ISSN 2979-8582 · Article No. 079
Aruwa Benedict Mohammed: Department of Educational Psychology, Bingham University, Karu, Nasarawa State, Nigeria
Favour Mosunmola Sobowale: Department of Educational Technology, School of Science and Technology Education, Federal University of Technology, Minna, Nigeria
Samuel King Ejeh: Innovation Management and Policy, Institute for Statistical Studies and Economics of Knowledge. National Research University – Higher School of Economics Moscow, Russia
Adaptive educational technologies increasingly decide, on a learner's behalf, when a session should end. Exposure governors, session caps, fatigue detectors and well-being modules are presented as protective, and over short horizons they frequently are.

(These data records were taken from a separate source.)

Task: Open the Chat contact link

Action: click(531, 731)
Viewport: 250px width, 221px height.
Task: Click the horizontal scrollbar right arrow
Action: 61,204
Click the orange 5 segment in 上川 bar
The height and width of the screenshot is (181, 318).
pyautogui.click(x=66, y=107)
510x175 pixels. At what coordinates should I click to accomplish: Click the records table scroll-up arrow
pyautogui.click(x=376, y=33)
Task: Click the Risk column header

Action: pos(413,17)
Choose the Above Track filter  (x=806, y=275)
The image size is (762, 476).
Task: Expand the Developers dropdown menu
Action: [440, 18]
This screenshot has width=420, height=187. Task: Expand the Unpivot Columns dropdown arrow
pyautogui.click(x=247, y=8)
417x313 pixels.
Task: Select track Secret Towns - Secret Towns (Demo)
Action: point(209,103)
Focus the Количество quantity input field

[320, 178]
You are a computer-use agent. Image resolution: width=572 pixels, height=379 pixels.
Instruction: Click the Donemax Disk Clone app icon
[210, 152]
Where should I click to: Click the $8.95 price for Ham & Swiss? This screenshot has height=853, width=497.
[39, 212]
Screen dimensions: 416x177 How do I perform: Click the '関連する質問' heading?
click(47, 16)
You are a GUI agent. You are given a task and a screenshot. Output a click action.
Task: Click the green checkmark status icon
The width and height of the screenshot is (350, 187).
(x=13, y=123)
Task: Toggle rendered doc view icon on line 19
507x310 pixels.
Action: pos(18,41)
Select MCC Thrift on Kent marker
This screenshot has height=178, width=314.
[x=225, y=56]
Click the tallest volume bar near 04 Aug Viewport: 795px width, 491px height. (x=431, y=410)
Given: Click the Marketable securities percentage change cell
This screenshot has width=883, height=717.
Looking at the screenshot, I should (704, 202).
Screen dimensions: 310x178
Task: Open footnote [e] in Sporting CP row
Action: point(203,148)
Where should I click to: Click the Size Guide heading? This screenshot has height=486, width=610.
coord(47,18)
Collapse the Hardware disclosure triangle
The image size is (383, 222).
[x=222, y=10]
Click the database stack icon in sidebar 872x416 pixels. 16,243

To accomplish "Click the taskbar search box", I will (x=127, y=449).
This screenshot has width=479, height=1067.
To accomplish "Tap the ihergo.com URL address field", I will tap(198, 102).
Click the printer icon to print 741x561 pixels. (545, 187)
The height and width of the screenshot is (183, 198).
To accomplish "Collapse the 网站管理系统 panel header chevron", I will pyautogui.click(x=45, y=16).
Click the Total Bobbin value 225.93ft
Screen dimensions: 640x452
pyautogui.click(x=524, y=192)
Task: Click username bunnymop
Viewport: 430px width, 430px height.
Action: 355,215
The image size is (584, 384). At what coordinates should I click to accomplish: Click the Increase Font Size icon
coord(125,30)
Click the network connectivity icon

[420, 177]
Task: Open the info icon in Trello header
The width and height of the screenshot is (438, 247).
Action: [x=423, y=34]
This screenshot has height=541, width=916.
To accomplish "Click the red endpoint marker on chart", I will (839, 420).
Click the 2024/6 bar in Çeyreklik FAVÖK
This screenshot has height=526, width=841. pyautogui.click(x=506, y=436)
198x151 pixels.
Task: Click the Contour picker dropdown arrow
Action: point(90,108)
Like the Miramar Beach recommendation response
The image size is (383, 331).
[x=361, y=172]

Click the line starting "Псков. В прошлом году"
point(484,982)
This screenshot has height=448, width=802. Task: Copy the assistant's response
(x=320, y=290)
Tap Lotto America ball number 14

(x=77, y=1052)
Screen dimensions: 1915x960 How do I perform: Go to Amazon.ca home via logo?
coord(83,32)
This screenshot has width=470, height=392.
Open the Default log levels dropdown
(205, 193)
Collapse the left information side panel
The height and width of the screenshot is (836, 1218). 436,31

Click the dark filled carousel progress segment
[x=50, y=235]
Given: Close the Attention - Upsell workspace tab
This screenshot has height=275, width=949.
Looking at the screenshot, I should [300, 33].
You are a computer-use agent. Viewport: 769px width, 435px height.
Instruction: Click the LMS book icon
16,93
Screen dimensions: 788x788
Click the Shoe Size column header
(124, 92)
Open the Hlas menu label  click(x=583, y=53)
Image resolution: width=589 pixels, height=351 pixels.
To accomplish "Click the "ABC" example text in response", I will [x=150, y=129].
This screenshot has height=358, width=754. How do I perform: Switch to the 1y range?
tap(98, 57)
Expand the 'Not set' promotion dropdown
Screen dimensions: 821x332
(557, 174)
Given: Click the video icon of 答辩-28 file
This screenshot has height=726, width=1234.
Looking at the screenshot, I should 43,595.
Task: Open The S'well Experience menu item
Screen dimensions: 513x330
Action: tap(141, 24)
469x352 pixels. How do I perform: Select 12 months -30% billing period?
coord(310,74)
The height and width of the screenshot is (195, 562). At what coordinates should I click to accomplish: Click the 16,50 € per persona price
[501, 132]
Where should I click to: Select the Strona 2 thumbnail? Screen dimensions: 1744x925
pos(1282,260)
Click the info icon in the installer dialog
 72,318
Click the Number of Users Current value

This conceptual and methodological paper argues that they carry a developmental cost that no current evaluation framework detects. A child whose stopping is always performed by software does not practise stopping, yet the capacity to disengage from an absorbing digital task is itself a developmental achievement that matures through exercised judgement. I name this capacity self-withdrawal capability and define it as a three-component construct comprising noticing (interoceptive and metacognitive detection of diminishing return), appraisal (judging that this is the point to stop), and enactment (acting on that judgement against competing motivational pull). The construct is distinguished from self-regulated learning, trait self-control, and digital self-control tools research. I then formalise what I call the regulator's paradox: protective withdrawal architectures may suppress the very competence whose absence justifies them, so that an intervention evaluated only on within-treatment exposure will appear most successful at exactly the moment it is doing the most long-term damage. The paper's principal contribution is a measurement architecture assembled largely from data that adaptive systems already collect, including the ratio of voluntary to enforced terminations, calibration error between learner-predicted and analytically derived stopping points, override rates against self-set limits, and a governance-disabled fade probe. It closes with a design principle, transferable withdrawal authority, under which stopping rights migrate from system to learner on a developmental schedule, and with the evaluative claim that a humane learning system should be judged on whether learners eventually stop needing it.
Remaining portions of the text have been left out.